YOUR ASSIGNMENT
The expected output is exactly the lines below, starting at the line with "Given: Click the blue share floating button" and ending at the line with "This screenshot has width=567, height=708.", both included; no other line belongs in it.

GIVEN RECORDS
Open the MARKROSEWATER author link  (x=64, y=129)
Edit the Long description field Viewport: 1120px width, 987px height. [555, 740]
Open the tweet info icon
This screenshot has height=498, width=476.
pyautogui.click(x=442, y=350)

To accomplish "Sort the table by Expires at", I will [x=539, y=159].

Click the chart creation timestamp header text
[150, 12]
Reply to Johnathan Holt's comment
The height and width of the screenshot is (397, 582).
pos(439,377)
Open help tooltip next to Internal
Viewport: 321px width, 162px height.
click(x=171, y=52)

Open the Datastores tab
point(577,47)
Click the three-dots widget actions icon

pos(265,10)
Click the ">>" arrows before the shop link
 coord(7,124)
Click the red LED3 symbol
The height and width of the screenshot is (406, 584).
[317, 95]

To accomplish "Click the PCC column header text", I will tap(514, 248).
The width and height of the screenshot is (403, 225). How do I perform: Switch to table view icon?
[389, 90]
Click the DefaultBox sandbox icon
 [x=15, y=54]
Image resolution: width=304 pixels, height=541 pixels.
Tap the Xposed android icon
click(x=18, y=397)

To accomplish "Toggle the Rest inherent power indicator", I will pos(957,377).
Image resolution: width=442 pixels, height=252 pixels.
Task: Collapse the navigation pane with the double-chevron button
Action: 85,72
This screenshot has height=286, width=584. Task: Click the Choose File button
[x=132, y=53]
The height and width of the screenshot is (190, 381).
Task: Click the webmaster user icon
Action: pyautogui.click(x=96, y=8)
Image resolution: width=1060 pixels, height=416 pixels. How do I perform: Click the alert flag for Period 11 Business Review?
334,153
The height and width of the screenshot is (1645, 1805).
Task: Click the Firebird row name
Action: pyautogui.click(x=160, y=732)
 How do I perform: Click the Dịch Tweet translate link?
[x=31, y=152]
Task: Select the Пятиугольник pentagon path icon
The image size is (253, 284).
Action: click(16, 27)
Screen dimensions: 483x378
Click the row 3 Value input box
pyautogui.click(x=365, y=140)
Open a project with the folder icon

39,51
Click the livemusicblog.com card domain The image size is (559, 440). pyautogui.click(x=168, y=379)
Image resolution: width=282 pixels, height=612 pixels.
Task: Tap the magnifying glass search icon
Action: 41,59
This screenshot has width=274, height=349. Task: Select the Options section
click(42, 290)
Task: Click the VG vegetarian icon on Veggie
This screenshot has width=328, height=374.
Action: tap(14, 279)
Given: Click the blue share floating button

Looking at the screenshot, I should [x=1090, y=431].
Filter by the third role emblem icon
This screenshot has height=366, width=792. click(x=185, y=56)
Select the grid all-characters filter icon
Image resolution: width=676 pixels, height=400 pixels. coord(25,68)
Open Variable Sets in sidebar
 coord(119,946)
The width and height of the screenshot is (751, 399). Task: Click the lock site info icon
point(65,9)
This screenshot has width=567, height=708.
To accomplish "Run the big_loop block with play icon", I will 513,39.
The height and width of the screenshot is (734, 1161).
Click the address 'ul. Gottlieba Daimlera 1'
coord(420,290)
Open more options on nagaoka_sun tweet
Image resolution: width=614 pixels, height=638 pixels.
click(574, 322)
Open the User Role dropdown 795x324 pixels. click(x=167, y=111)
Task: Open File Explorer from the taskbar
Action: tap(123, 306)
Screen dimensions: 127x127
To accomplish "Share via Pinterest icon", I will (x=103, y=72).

EXERCISE RESULT
Given: Click the blue share floating button

Looking at the screenshot, I should [x=1090, y=431].
Filter by the third role emblem icon
This screenshot has height=366, width=792. click(x=185, y=56)
Select the grid all-characters filter icon
Image resolution: width=676 pixels, height=400 pixels. coord(25,68)
Open Variable Sets in sidebar
 coord(119,946)
The width and height of the screenshot is (751, 399). Task: Click the lock site info icon
point(65,9)
This screenshot has width=567, height=708.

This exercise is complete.